- [Problem description] Your answer should be every line of the entries that has the string "agent" in it.
== Segment start ==
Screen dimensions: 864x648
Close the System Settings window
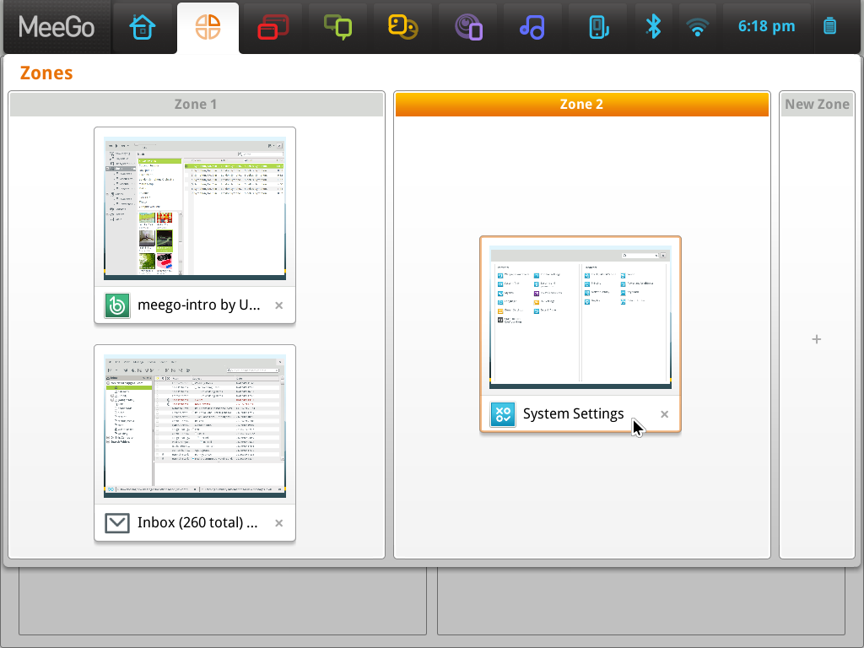664,414
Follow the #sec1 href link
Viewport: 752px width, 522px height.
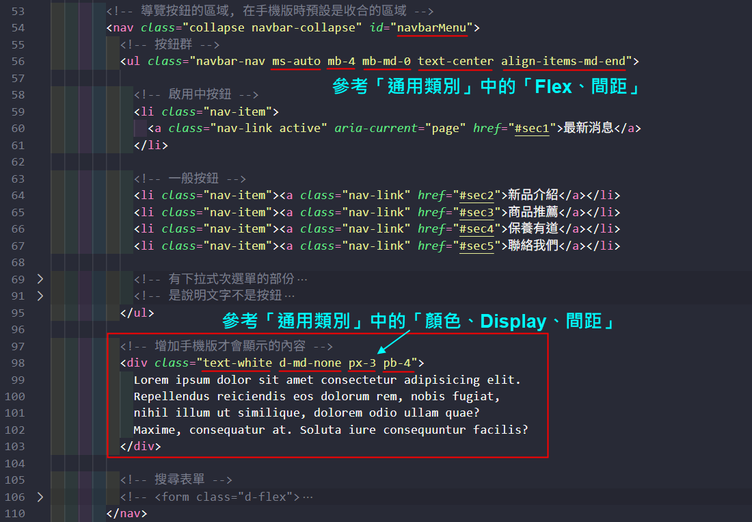tap(532, 128)
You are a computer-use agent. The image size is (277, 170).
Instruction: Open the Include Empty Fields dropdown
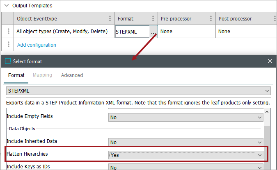pos(259,118)
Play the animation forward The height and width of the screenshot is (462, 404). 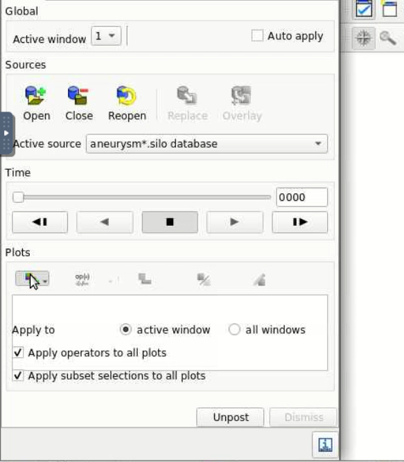(234, 222)
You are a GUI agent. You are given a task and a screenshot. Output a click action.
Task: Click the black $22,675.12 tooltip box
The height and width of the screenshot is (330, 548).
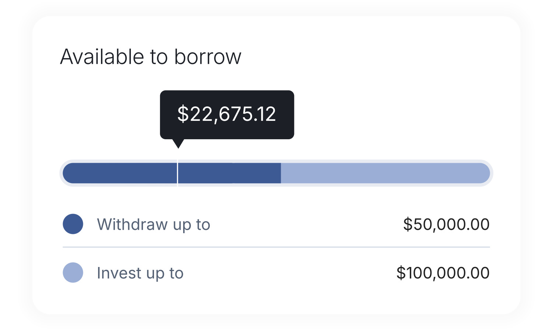[x=227, y=115]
== Segment end ==
- [Task output]
You are a computer-use agent. The image size is (277, 170).
You are a GUI agent. You are given a task and a screenshot. Output a click action.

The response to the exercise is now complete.